» **Instructions for the task**
A verbatim copy of the records is required, with all pictures left out.

» **Materials provided**
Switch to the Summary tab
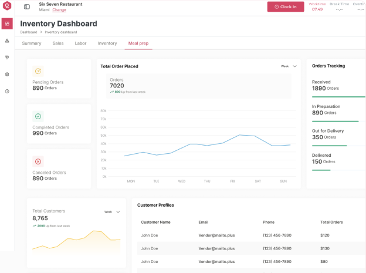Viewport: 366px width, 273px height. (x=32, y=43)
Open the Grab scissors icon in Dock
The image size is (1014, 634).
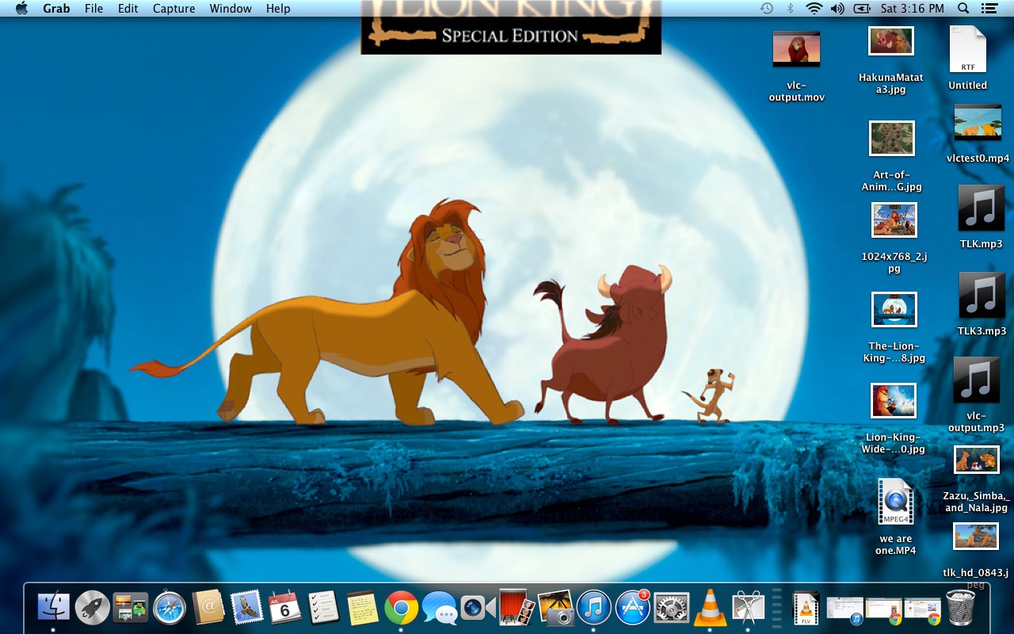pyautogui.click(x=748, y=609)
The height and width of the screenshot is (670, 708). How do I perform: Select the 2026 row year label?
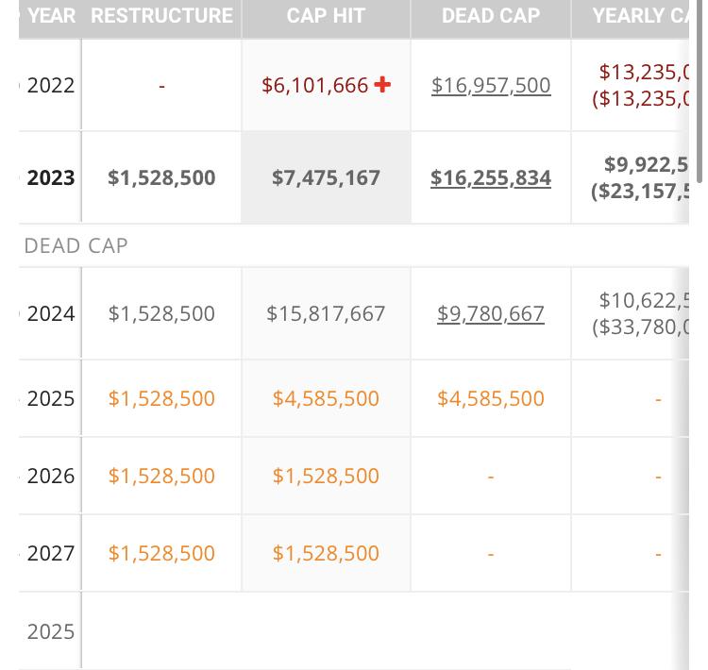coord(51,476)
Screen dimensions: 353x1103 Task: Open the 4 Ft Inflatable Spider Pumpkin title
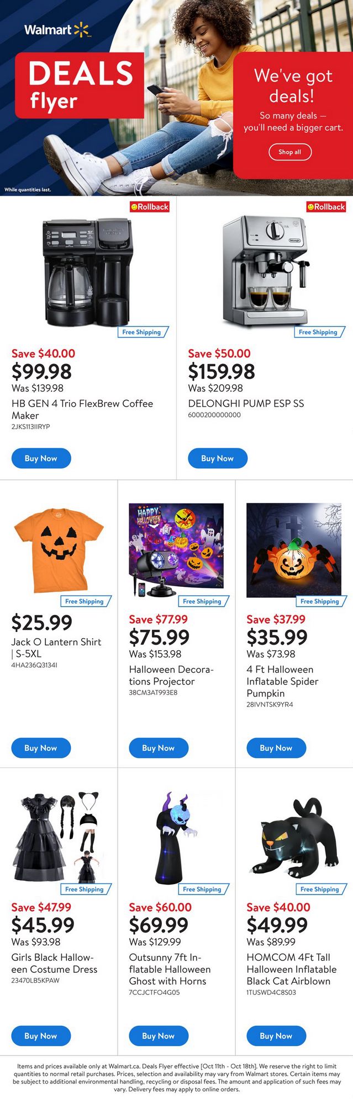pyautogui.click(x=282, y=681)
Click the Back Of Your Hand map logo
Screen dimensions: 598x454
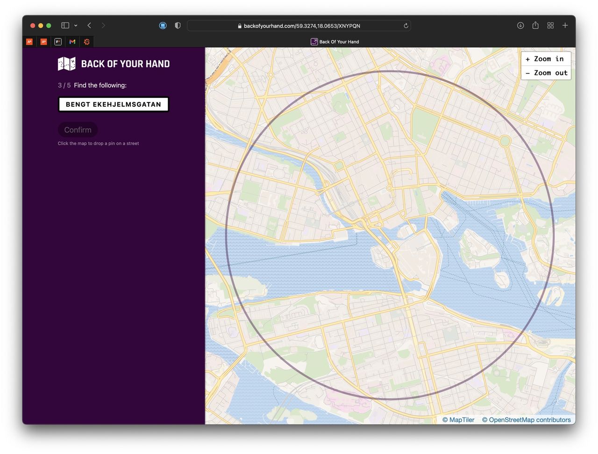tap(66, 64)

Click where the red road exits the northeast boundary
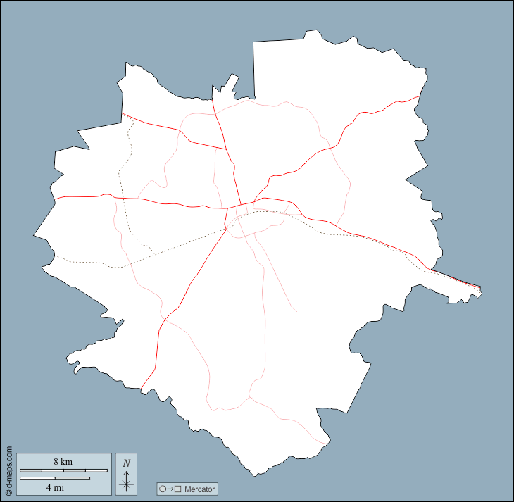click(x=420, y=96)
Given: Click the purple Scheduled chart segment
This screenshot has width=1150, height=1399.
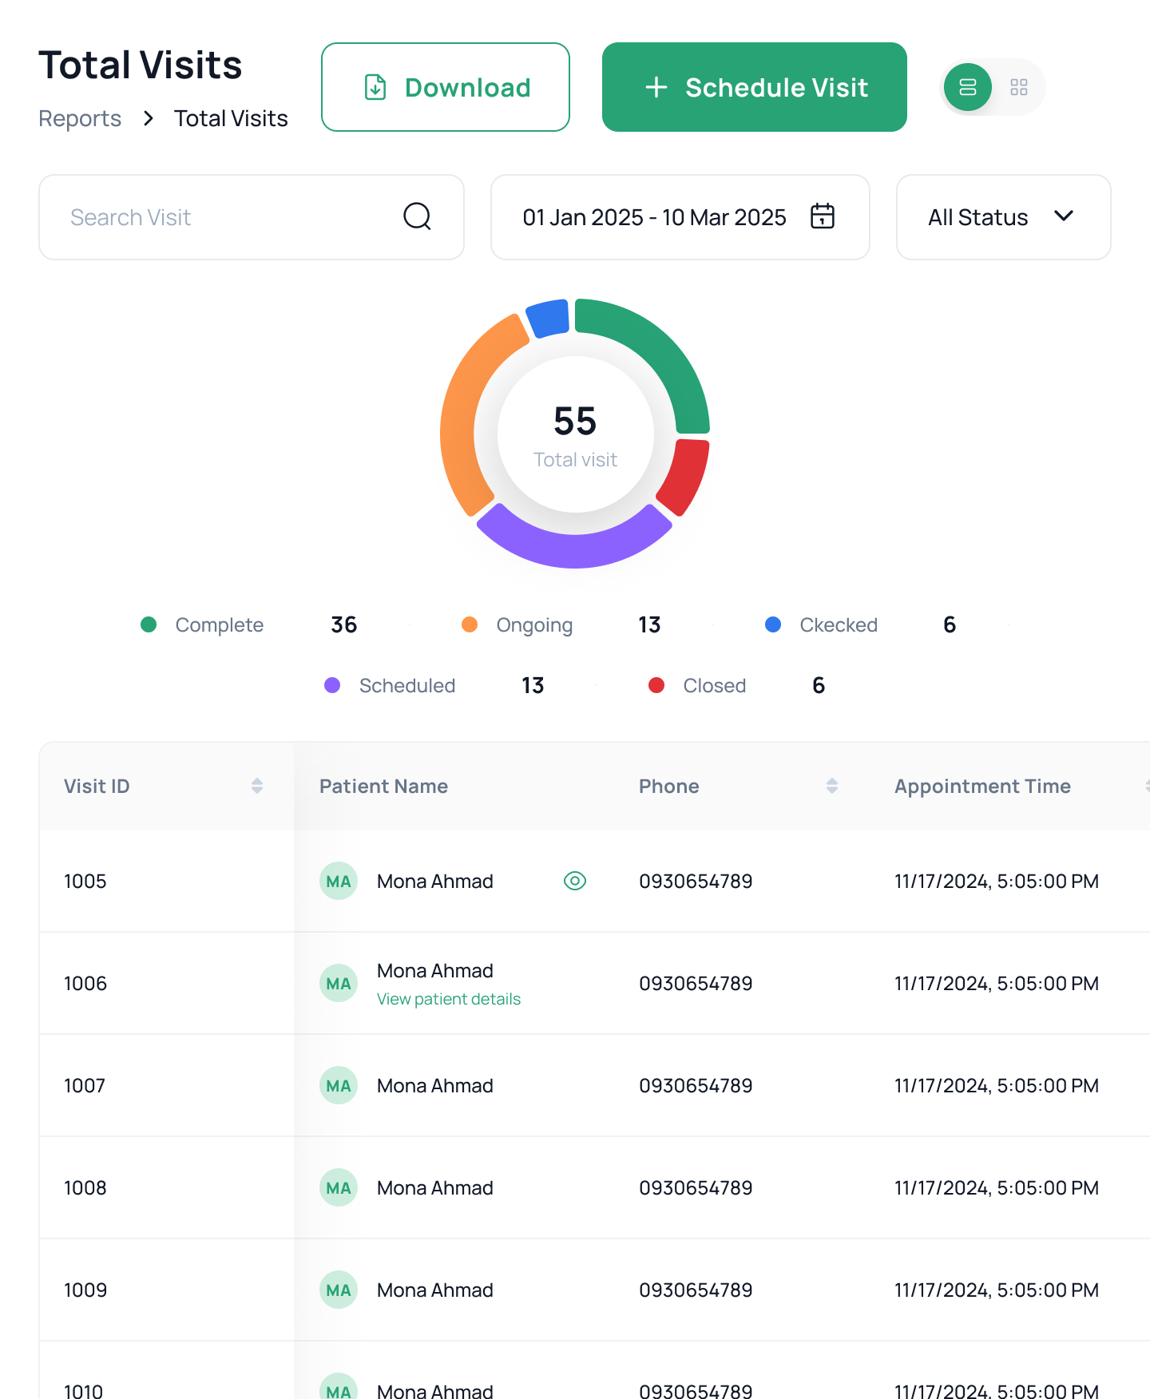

» **Task result**
Switch to the Summary tab
Viewport: 366px width, 273px height. (x=32, y=43)
Open the Grab scissors icon in Dock
The image size is (1014, 634).
pyautogui.click(x=748, y=609)
The height and width of the screenshot is (670, 708). How do I perform: Select the 2026 row year label?
coord(51,476)
Screen dimensions: 353x1103 Task: Open the 4 Ft Inflatable Spider Pumpkin title
pyautogui.click(x=282, y=681)
Click the Back Of Your Hand map logo
Screen dimensions: 598x454
tap(66, 64)

Click where the red road exits the northeast boundary
click(x=420, y=96)
Given: Click the purple Scheduled chart segment
This screenshot has width=1150, height=1399.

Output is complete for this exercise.